I hope these two illustrations (the movie and the mountain) help my readers better understand Van Til’s doctrine of analogy, even if the illustrations don’t succeed in being fully explanatory.

1. This citation is from the fourth edition of “Defense of the Faith”, edited by K. Scott Oliphint, pg 62, footnote 25. Additionally, Oliphint mentions Willem J. van Asselt’s article “The Fundamental Meaning of Theology: Archetypal and Ectypal Theology in Seventeenth-Century Reformed Thought,” from Westminster Theological Journal 64, no.2. Asselt’s essay is helpful in tracing the pedigree of this important distinction in Reformed theology and shows that Van Til was not being creative or novel in his theology. I’m working on obtaining a copy to read, cite, and summarize for my readers. Look forward to that in future posts.

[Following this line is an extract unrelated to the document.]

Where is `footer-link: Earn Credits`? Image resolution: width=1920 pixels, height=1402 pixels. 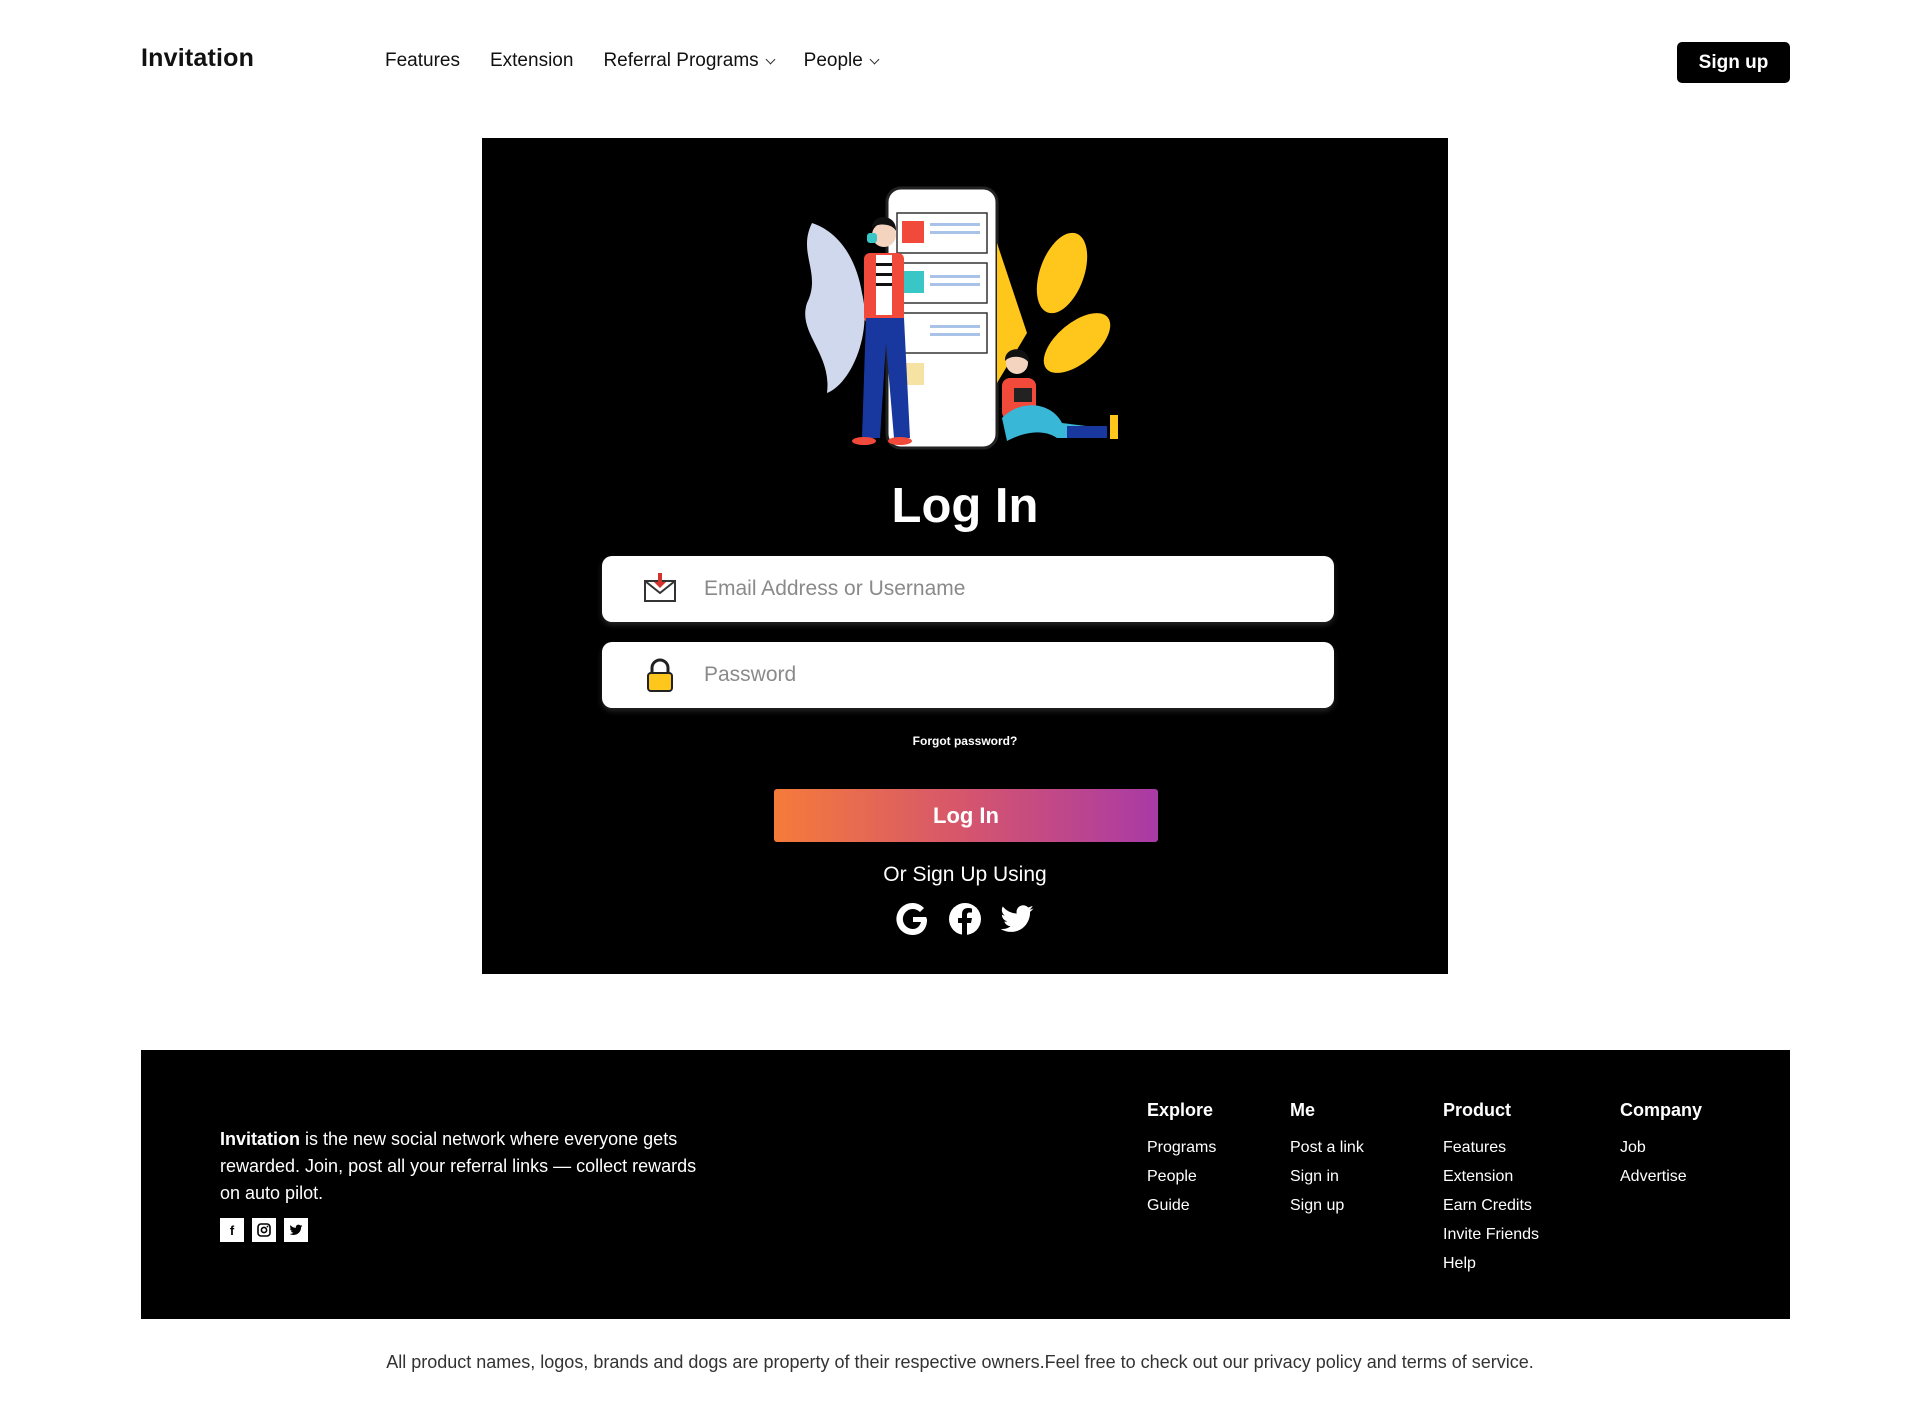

2. While plenty of examples are available in the critical literature, a humorous anecdotal account should suffice: In a Facebook group dedicated to bridging the ideological gap between followers of Clark and Van Til, I noted, somewhat jokingly, that if the two men went out to lunch, Clark would have to go through an exhaustive exegetical study of all Scriptural passages relevant to mathematics and finances before being able to pay, leaving the check to Van Til. In response, one of the Clarkians suggested Clark would have to pay because Van Til would only ever know an “analogy” of the check; never the real thing. While the exchange was friendly, it demonstrates a fundamental misunderstanding of Van Til’s doctrine of analogy that is seemingly ubiquitous among Clarkians.

3. See my article: “Conceptual Scheme or Worldview”, which touches on what it means for us to conceptualize what God has already conceptualized. Also, see my article “Oh Facts ye Silly Brutes” which also clarifies the relationship between our thinking and God’s.